» Written request
In the passage about guarding chickens from predators, swap "flock" for "brood" and write out the part starting with "But to keep" and going on through "taste of chicken.".

» Excerpted passage
If it hasn’t happened to you yet, it will. Anyone with chickens knows the feeling of going to the pen and finding fresh eggs have disappeared or worse: Your chickens are dead. It’s a terrible feeling that can’t be avoided altogether if you own chickens. Unfortunately, chickens are toward the bottom of just about any farmyard food chain, and a chicken dinner is too tempting for a predator to resist.
You get picked on when you are 10 inches tall and can’t fight all that well. That’s the fate of many chickens.
But to keep your chickens safe, you have to be proactive and vigilant. It starts with understanding the dangers your flock faces and working diligently to stave off the intruders. In reality, all sorts of hazards wait to prey upon your flock.
Chickens aren’t only tasty to us, but they’re tasty to a whole menagerie of wildlife that lives on the periphery of humans. While many critters live harmoniously around our chickens, you never see any of the potential threats coming or going.
Every now and then, however, a predator gets the taste of chicken.
Raccoons
Raccoons are one of the most common mammals found in the United States. Highly adaptable, they range from the Central American isthmus north to southern Canada and can be found living in rural and urban areas alike. Raccoons are also crafty, intelligent and have articulating fingers to manipulate the environments around them. They are masters at figuring out how to get to your chickens. As the old saying goes: “Give them an inch, and they’ll take a mile.”

» Record extracts
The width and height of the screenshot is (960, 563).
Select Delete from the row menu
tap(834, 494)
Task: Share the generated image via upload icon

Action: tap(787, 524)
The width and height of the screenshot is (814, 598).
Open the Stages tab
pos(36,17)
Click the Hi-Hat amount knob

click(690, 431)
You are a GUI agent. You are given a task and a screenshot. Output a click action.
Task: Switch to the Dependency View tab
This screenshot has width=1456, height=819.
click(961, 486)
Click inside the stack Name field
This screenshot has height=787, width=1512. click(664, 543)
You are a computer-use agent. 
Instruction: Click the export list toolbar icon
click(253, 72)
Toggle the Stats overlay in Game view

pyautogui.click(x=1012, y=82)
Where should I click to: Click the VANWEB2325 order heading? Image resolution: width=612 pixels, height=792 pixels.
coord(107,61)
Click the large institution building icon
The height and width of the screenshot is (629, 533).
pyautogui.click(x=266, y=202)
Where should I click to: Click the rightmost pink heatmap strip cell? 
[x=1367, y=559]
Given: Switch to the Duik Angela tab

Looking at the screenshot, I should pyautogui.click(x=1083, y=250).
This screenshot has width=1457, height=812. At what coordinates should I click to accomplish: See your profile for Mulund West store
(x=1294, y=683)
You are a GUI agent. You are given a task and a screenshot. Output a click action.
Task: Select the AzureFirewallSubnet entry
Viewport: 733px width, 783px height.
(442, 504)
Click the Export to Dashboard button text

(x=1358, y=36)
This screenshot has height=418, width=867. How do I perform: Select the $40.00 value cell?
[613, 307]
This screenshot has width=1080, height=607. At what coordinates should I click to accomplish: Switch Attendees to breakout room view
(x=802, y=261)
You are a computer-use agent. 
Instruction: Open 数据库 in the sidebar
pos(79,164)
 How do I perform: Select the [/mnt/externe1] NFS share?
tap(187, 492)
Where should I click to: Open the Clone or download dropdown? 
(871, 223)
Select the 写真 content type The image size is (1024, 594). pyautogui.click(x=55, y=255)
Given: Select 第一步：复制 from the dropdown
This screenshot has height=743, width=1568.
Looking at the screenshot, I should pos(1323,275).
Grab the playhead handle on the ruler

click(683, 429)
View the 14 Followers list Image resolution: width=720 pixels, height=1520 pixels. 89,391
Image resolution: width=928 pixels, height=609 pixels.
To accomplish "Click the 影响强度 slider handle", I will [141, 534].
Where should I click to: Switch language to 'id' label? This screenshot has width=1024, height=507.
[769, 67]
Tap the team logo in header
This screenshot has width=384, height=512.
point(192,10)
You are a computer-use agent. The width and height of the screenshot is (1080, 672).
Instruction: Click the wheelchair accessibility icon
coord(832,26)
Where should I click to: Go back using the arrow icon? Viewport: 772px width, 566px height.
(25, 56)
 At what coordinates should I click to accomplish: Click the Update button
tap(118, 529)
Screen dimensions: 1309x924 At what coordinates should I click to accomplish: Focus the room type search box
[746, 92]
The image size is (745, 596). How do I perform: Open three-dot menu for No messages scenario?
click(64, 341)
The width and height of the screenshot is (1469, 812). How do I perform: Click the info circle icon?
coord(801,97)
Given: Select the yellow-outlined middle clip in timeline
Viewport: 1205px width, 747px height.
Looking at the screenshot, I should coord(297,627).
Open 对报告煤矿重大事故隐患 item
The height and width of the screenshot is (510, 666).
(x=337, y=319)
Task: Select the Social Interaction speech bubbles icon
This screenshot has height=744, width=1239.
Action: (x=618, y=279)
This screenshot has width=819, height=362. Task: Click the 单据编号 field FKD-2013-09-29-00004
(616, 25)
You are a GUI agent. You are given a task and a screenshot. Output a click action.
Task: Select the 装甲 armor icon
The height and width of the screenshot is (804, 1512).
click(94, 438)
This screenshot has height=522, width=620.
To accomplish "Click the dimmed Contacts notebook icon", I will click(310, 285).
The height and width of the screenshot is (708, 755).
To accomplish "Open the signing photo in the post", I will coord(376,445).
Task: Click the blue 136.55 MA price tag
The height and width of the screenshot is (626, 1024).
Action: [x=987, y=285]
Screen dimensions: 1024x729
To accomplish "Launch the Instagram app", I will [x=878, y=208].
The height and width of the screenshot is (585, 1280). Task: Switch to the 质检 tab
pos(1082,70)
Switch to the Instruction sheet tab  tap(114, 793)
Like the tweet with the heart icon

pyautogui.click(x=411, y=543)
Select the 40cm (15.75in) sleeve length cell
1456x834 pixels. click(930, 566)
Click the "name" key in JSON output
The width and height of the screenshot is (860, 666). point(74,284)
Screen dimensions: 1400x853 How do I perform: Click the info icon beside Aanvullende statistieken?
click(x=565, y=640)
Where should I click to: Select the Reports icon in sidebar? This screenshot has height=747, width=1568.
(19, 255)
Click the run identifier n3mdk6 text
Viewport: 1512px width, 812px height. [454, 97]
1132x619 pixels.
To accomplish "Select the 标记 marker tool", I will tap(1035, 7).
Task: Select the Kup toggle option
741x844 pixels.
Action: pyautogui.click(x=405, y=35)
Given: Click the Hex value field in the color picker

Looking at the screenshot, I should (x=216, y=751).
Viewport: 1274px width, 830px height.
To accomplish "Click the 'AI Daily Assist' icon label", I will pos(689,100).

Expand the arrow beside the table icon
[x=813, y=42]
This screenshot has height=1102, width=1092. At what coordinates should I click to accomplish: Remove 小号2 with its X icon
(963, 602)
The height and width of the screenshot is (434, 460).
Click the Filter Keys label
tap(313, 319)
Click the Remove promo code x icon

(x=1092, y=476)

» Exercise output
But to keep your chickens safe, you have to be proactive and vigilant. It starts with understanding the dangers your brood faces and working diligently to stave off the intruders. In reality, all sorts of hazards wait to prey upon your brood.
Chickens aren’t only tasty to us, but they’re tasty to a whole menagerie of wildlife that lives on the periphery of humans. While many critters live harmoniously around our chickens, you never see any of the potential threats coming or going.
Every now and then, however, a predator gets the taste of chicken.